The main reason the 57-year-old singer has been less active in the 21st century is because she lost her singing voice in the early 2010s after suffering from Lyme disease. She also went through a high-profile divorce with one husband (record producer Robert John “Mutt” Lange) who had an affair with her best friend, whose own husband Twain then wound up marrying (Swiss Nestle executive Frederic Thiebaud).

Shania’s resiliency through all this has certainly resonated with fans.

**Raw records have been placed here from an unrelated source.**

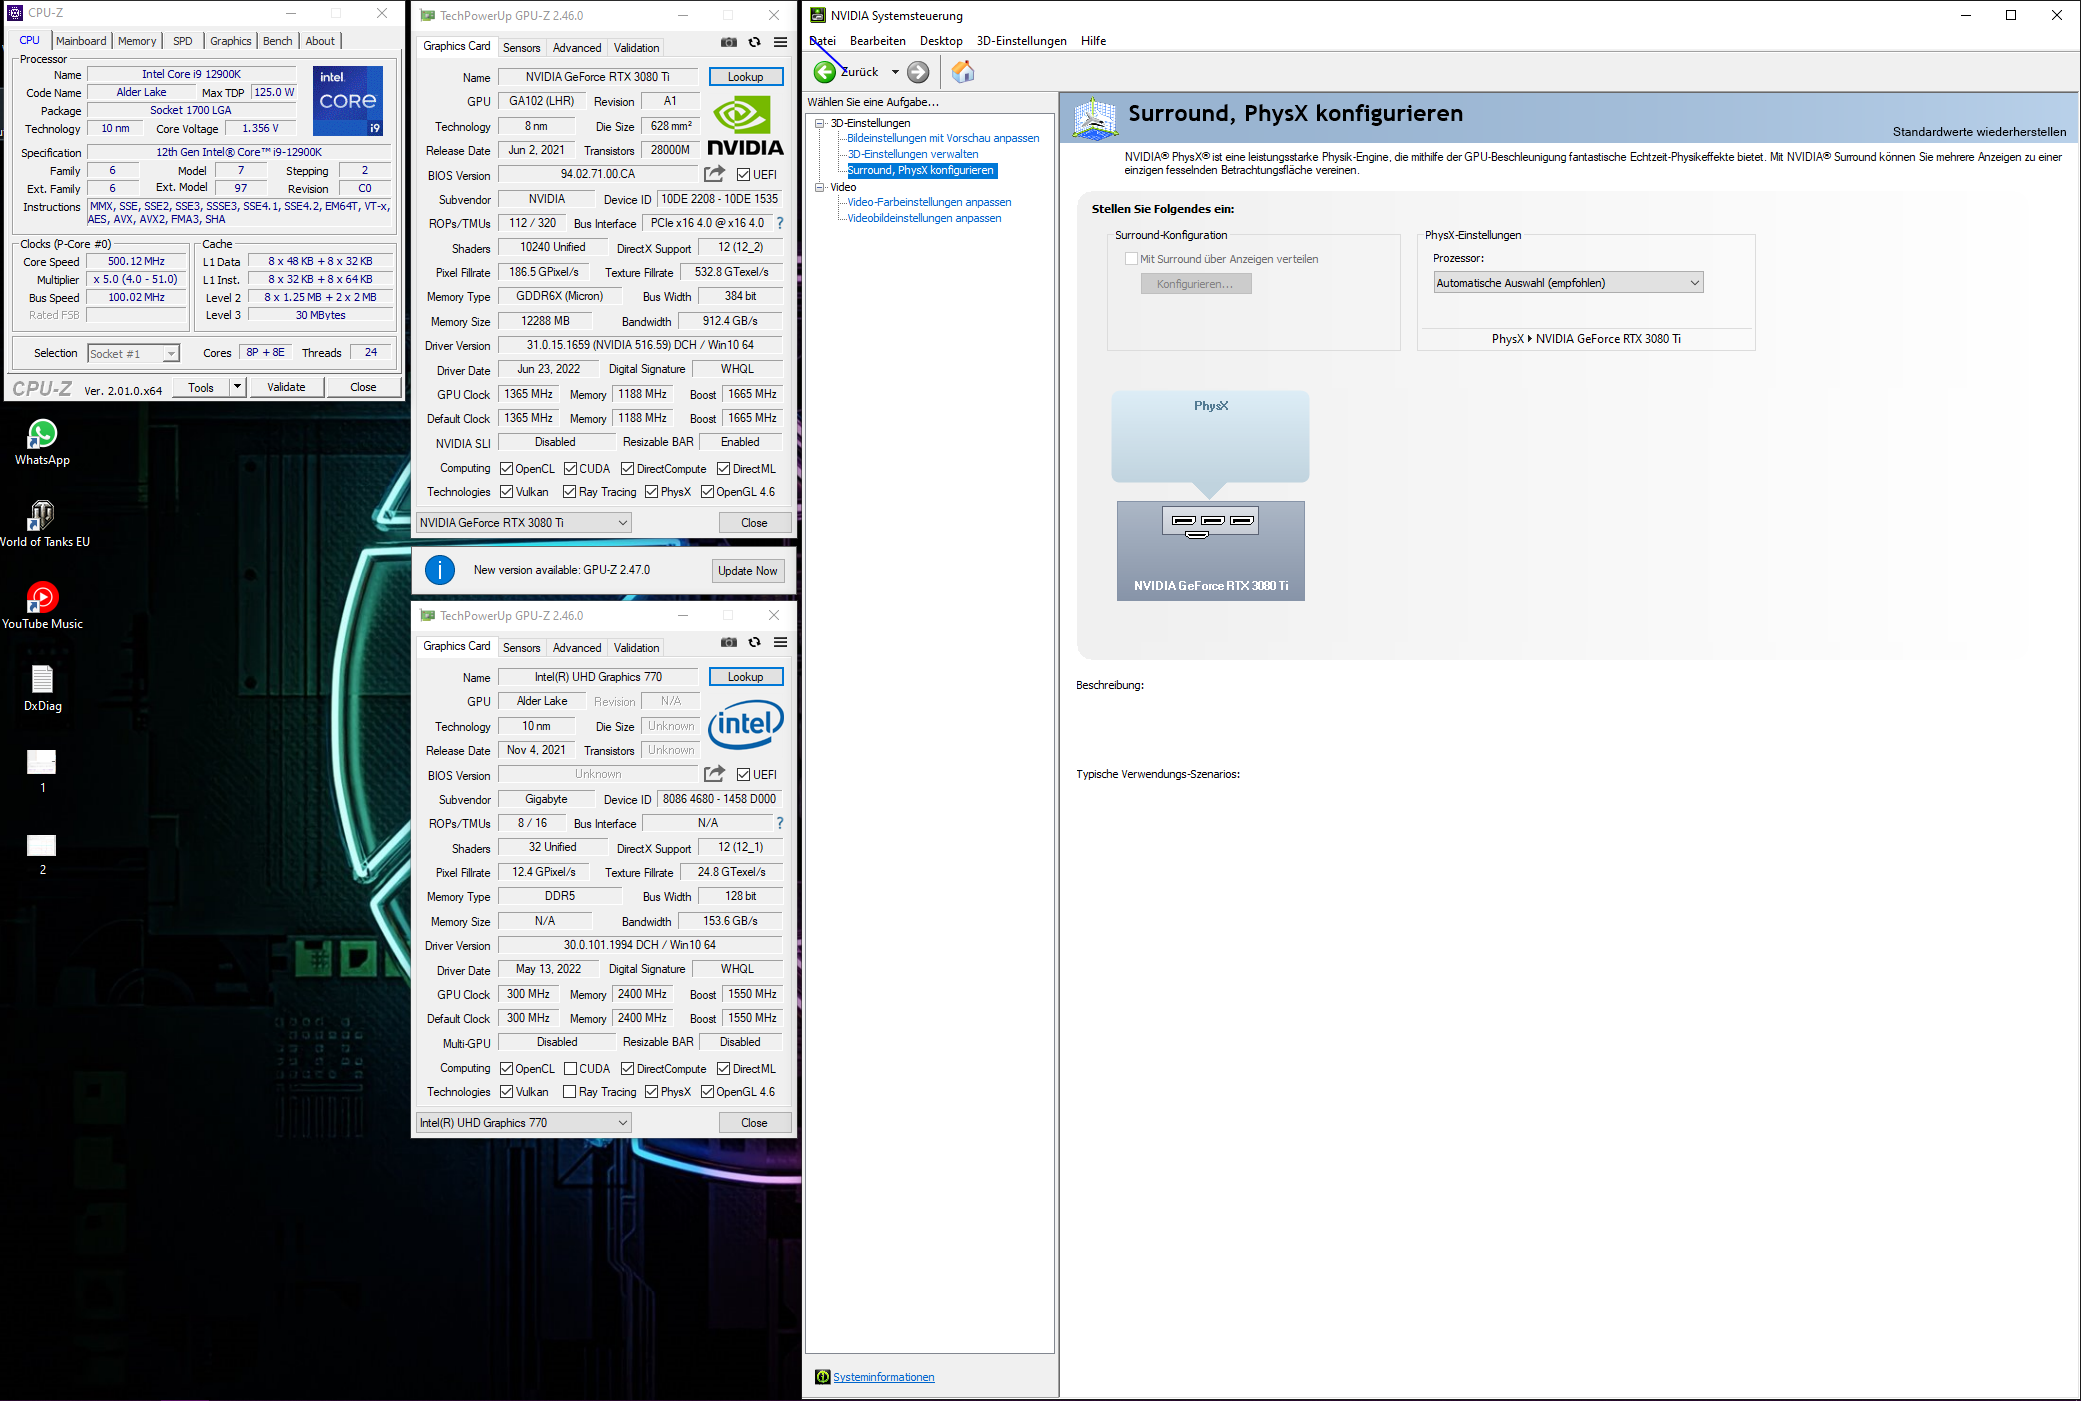Click the Update Now button
Viewport: 2081px width, 1401px height.
tap(747, 571)
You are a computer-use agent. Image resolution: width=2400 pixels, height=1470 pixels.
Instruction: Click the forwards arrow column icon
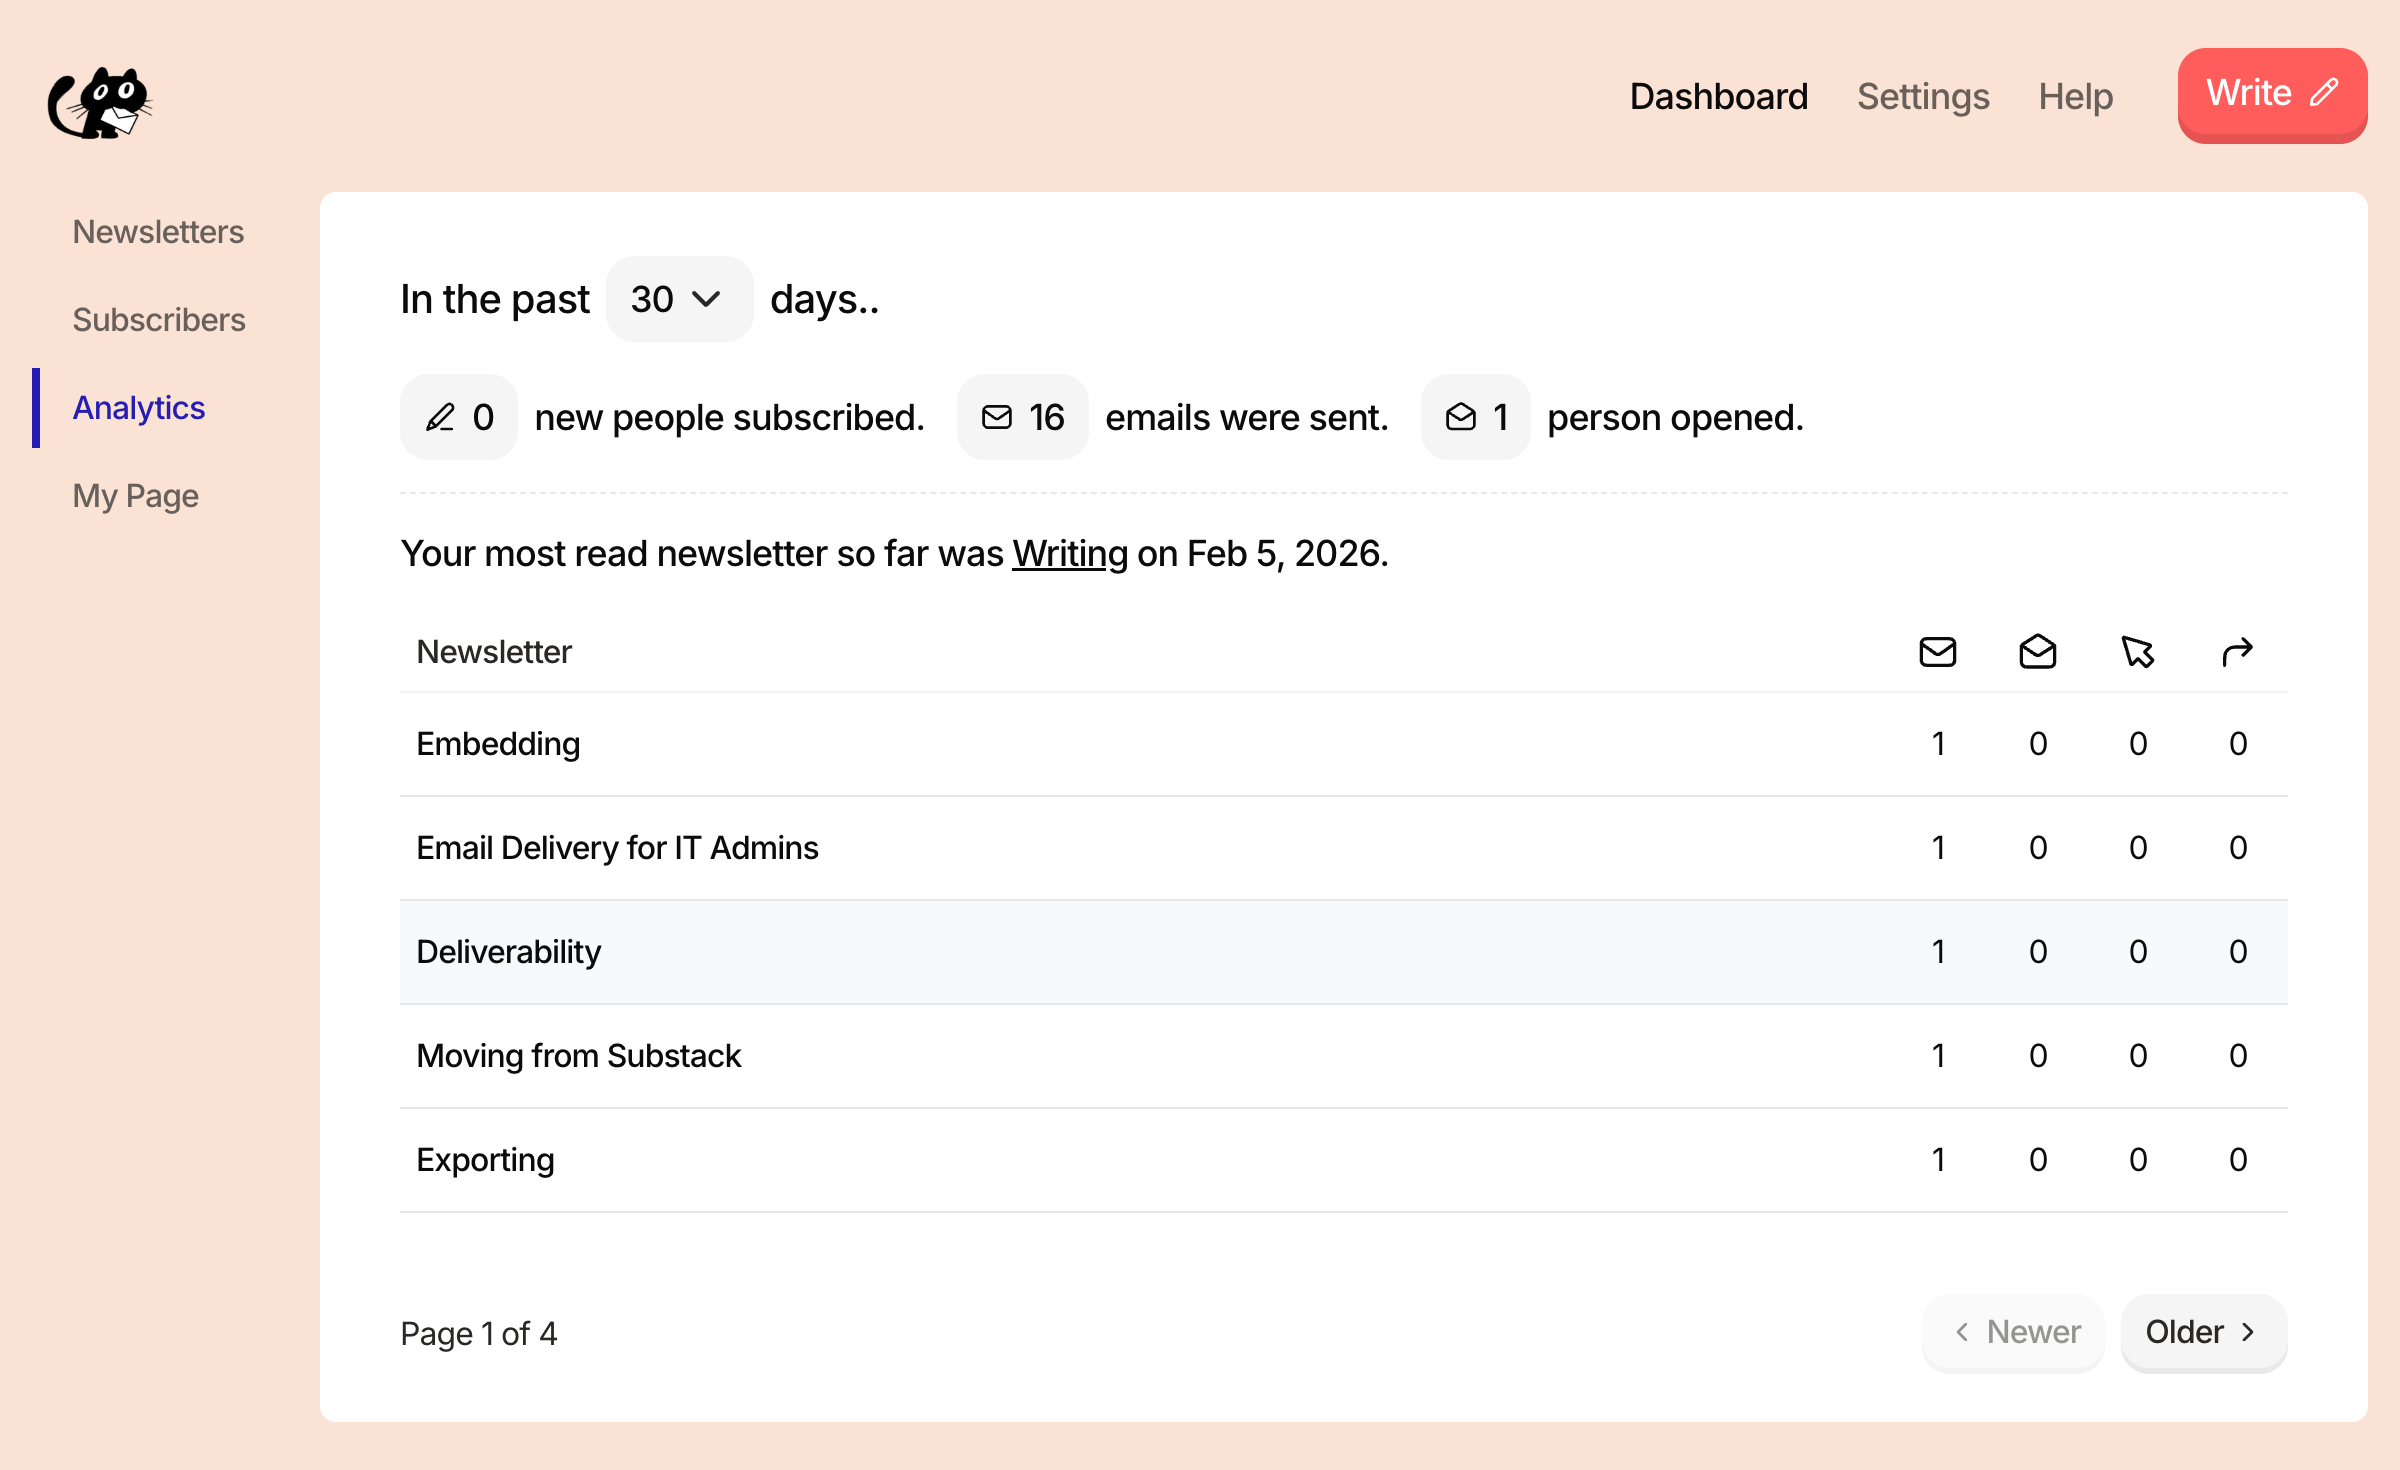tap(2237, 652)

So has the more fun and bold sides of her music and image — a playful sexiness, but still strong feminism akin to fellow ‘90s-celeb holdout Britney Spears.

“She really knew what she wanted as a young woman in the industry and fought for it, and it paid off in the end,” raved Faith Boblett, another prominent Twin Cities singer who’s performed at the Turf Club’s Twain tributes (look for another this fall).

At 32, Boblett proudly remembers Twain’s landmark 1997 album “Come on Over” being the first CD she ever bought. With other hits including “You’ve Got a Way” and “From This Moment On,” that album is still the second-bestselling of all time by a female artist, behind Whitney Houston’s “Bodyguard” soundtrack.

Still, Boblett admitted, she was surprised to “hear the crowd singing every word to every song” at the first of those Twain tribute shows in 2019.

“A lot of the cool kids who thought ‘Come on Over’ was cheesy back then have kind of come around,” she theorized.

And then there’s the fashion side of Twain’s career, with sequined body suits, animal-print dresses and glammed-up country wear in keeping with her music’s country-to-pop crossover appeal — a look she has kept up even in recent years. Case in point: the cow-print suit she wore to the Grammy Awards in February.